For Europe, she revealed the organisation had a comprehensive rail policy: “If the journey time is six hours or under, you have to take the train there and back. If it’s ten hours or less from the UK into Europe, we say it’s acceptable to take the train just one way. We also offer staff a first-class sleeper carriage option on trains.”

And with many corporate partners across the world, the policy also ruled out those organisations offering to pay for flights. “We account for all WWF staff, regardless of who’s paying… it’s not a case of money, it’s a case of carbon,” she said. “It costs a lot more to go on the train than to fly, but once you have done that damage to the environment, by spending those carbon emissions on an aircraft, it’s just not good enough to offset at the end of the year; you should be stopping them at the first point.”

Carbon calculations
Wiseman also urged buyers to set up a carbon budget. “We have one pot of carbon that we divide up between departments. Year on year, we reduce that pot,” she said.

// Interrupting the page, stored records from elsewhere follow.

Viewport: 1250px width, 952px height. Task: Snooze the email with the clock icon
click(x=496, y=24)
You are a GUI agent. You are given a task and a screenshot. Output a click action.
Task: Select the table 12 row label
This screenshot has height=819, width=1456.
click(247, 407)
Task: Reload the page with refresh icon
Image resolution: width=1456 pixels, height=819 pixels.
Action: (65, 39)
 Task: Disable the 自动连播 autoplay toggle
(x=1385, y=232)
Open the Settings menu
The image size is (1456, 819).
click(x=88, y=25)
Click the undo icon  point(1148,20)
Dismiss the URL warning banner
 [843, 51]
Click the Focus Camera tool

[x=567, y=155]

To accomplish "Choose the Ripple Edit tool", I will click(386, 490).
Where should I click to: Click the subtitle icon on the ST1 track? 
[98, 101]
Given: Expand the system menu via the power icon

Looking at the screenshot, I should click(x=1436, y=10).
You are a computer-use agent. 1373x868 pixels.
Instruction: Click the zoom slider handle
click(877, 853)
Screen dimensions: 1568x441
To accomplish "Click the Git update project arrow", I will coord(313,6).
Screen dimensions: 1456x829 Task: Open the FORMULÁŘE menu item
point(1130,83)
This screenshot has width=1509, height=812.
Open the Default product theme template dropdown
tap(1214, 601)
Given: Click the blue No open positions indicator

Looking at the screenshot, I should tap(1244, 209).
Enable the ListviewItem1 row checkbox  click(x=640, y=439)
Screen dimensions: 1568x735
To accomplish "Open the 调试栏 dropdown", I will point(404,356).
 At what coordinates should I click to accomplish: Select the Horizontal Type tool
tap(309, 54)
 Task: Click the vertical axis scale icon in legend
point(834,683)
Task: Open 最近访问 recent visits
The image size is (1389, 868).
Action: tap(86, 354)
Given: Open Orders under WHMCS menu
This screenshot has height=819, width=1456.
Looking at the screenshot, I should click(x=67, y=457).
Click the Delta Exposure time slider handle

“If you have never set a carbon budget, just start monitoring your performance. We use Key Travel, and they can tell us how much carbon is spent each trip, but we also have our own spreadsheet and data collection. So you don’t even have to record it yourselves, you can hire people to do that for you.

“But as soon as you start monitoring it, you can get a picture of how much carbon your organisation spends. Then start reducing it – cut as much as you can. Or at least set targets, such as reducing 5 per cent each year. If that’s easy, keep reducing it more. Or set a science-based target which will give you a trajectory.”

At the WWF, she said each department submitted a request, and a forecast of flights they expected to be taking for the year ahead. “However, requests are always massive; everyone tries their luck!” she joked. As a result, a ratio of past performance against requests was allocated.

She continued: “Throughout the year, people can look at the spreadsheet and see how much they have used, so they need to try and come in under budget, rather than trying to use it all up. The more you can come in under budget, the better. We are responsible to our trustees, and the public who supports us. We also allow some form of trading between departments, but the pot never changes.”

But Wiseman was keen to insist that while, at the end of the year, WWF offset those emissions, it remained a last resort. “It’s not a get-out-of-jail-free card,” she warned. “It is a way to make amends for the carbon you have expended. The first priority is to reduce in the first place, because that damage is already done.”

Offsetting was done using gold standard carbon offsets, which WWF helped set up. “It’s a credible certification scheme. It’s not just ‘we’re going to plant 50 trees’, it has a lasting impact on the planet,” she concluded.

More than 60 delegates heard a series of presentations from organisations including Microsoft, the Cambridge Institute for Sustainability Leadership, SkyNRG and the Carbon Disclosure Project at the summit, which was held at Barclays Bank’s HQ in London’s Canary Wharf earlier this month.